I don't disagree, but I will say that if Google ensures AMP can be implemented in other clients, I don't really see the issue outside of whether or not this is a trojan horse for advertising.
It's true that this may invite dynamic advertising into the inbox, given Google's motivation there, but I'm optimistic the opportunity unlocked by the protocol will revive interest in email again (I have some ideas for implementing things myself for Charged).
Email might just get interesting again, soon. Richer email experiences would mean less stale content in our inboxes, and a slightly better chance at getting to Inbox Zero.
Uber's revenue is growing
As Uber gets ready for IPO, some numbers give us interesting insight into the state of the company: $7.5 billion in sales, and a $4.5 billion loss. The scale, and cash flow, of this company even at this phase is pretty incredible — Uber still has $6 billion in the bank.
UK government tests extremism blocking tool
Er, wow: the UK government spent £600,000 developing a tool that automatically detects extremist content. The software works with up to 94% of IS uploads, but requires manual intervention if it isn't sure.

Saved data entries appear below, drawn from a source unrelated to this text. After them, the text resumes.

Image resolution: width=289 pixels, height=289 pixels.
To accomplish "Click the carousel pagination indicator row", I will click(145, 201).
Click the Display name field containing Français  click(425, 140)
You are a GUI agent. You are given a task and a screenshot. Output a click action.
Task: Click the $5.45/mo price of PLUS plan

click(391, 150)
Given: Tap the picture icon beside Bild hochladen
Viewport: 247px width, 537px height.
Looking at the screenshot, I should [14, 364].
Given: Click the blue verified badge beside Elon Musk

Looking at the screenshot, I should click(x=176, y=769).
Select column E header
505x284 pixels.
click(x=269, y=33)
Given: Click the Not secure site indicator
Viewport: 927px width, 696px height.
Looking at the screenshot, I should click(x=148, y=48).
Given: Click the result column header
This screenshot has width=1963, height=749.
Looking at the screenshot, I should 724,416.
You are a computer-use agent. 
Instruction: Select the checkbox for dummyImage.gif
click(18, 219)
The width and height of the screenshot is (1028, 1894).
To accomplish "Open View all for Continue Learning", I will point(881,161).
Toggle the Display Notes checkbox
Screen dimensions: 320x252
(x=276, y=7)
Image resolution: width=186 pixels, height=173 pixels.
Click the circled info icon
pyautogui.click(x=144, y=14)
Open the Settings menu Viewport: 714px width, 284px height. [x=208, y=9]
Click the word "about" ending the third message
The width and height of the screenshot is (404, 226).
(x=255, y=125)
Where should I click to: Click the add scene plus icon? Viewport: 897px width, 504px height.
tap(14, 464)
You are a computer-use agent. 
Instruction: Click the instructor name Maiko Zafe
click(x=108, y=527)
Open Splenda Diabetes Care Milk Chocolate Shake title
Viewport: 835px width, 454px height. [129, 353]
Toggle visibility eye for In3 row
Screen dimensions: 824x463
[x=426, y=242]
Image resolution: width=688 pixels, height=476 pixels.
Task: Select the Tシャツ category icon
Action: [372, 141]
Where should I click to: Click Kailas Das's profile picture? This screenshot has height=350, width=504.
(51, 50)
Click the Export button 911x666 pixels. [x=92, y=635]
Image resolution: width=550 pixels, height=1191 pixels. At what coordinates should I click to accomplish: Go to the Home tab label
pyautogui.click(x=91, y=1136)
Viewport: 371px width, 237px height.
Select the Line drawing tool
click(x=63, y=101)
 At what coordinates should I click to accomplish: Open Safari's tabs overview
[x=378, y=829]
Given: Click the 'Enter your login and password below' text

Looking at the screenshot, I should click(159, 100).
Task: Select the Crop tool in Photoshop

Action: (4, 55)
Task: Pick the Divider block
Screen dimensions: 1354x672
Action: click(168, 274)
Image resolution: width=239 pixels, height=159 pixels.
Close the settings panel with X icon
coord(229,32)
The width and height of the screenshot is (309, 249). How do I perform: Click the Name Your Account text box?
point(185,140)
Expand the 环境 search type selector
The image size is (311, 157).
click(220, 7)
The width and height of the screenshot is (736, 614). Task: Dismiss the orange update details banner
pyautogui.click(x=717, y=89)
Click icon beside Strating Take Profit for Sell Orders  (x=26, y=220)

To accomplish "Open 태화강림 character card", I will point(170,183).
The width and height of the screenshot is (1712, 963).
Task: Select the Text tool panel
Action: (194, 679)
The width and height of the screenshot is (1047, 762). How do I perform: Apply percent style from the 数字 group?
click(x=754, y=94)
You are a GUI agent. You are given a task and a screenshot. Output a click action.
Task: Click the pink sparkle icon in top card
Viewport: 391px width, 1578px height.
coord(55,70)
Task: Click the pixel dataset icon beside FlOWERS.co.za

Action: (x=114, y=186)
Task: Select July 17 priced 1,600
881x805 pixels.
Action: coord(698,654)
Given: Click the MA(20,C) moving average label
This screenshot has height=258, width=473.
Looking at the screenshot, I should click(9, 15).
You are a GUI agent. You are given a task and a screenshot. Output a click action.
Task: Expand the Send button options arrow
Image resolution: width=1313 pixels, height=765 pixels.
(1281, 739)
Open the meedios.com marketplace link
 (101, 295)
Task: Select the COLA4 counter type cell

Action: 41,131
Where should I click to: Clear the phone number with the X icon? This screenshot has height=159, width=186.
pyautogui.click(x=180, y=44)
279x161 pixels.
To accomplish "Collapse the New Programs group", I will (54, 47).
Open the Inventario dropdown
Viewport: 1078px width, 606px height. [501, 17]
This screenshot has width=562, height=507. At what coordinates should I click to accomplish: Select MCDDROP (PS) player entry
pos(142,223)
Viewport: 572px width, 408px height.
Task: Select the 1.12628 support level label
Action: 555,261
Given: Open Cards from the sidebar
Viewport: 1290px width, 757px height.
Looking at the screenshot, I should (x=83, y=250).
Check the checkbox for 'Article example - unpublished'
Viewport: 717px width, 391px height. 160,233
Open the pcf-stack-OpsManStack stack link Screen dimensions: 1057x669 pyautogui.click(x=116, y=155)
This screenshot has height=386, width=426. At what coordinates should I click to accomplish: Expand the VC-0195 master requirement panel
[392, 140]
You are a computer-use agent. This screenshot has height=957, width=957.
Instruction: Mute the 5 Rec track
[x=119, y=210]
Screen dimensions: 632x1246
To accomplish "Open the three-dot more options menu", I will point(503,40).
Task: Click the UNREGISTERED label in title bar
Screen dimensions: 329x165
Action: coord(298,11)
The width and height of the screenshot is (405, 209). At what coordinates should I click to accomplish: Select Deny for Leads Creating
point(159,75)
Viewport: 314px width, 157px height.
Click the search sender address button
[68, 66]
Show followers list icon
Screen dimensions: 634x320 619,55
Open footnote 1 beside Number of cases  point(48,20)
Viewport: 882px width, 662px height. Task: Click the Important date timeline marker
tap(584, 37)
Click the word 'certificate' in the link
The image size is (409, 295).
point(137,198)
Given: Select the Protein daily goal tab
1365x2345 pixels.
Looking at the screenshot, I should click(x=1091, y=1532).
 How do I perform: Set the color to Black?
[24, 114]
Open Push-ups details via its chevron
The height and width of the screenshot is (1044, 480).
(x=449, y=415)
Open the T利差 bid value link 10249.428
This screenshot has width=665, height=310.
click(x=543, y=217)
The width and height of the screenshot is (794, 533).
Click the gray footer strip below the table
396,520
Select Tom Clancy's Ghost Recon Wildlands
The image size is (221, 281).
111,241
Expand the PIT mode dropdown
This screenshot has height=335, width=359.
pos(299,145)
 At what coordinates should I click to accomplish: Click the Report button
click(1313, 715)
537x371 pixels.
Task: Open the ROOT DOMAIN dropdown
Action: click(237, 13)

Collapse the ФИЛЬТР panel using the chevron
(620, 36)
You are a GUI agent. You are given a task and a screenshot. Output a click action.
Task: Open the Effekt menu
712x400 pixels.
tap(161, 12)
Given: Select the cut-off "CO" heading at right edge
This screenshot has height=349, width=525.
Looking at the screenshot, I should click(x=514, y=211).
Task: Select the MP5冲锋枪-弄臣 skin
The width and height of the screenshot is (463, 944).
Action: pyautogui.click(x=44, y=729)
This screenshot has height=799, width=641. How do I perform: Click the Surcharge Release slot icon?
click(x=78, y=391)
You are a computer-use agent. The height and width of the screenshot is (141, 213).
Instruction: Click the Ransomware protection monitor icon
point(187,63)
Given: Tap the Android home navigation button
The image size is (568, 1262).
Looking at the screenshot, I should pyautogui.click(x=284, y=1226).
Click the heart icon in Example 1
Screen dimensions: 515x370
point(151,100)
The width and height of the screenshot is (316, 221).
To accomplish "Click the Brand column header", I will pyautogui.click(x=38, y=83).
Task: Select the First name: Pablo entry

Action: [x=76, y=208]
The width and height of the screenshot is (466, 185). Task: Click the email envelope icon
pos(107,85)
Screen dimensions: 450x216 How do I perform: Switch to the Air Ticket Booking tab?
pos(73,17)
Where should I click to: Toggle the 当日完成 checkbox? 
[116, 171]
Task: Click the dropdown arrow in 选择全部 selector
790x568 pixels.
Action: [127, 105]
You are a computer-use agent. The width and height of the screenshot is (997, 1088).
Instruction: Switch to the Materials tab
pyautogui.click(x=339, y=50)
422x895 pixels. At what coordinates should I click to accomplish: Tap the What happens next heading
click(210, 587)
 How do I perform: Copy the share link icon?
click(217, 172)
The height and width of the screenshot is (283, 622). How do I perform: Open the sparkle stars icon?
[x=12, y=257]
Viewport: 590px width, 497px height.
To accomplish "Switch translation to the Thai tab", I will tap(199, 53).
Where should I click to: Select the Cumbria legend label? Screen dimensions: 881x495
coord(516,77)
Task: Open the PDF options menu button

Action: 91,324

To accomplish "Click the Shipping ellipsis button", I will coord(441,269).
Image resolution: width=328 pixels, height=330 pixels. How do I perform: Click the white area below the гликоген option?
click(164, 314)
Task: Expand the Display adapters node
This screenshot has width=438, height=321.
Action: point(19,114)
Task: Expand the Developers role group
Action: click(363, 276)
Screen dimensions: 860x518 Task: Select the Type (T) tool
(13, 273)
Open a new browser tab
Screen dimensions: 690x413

It's also mulling forcing technology companies to use it, raising a question of how far a government can push for something to be programmatically censored past here. We can all agree that blocking such content as intended by this tool is interesting, but I can only imagine it being a convenient way to censor other forms of speech once implemented. Thanks for the tip, Adam — share your thoughts in the Discuss thread here.
What to do when laptops take over your cafe?
Amazing NYT piece about the problem of balancing cafe culture with laptop people. Here in Amsterdam, there's a huge trend of banning laptops in cafes — but the piece argues that strategy doesn't work.
Google's R&D team offers up 'smart reply' tools
Those automatically generated replies from Google's Inbox app might come to third party tools, too. Developers will be able to work with the tools to offer auto-generated replies to Android users (and maybe even iOS soon) to make life a little easier. I use the Allo messaging app after switching to Android, and its smart replies are disturbingly good — so I'm totally into this.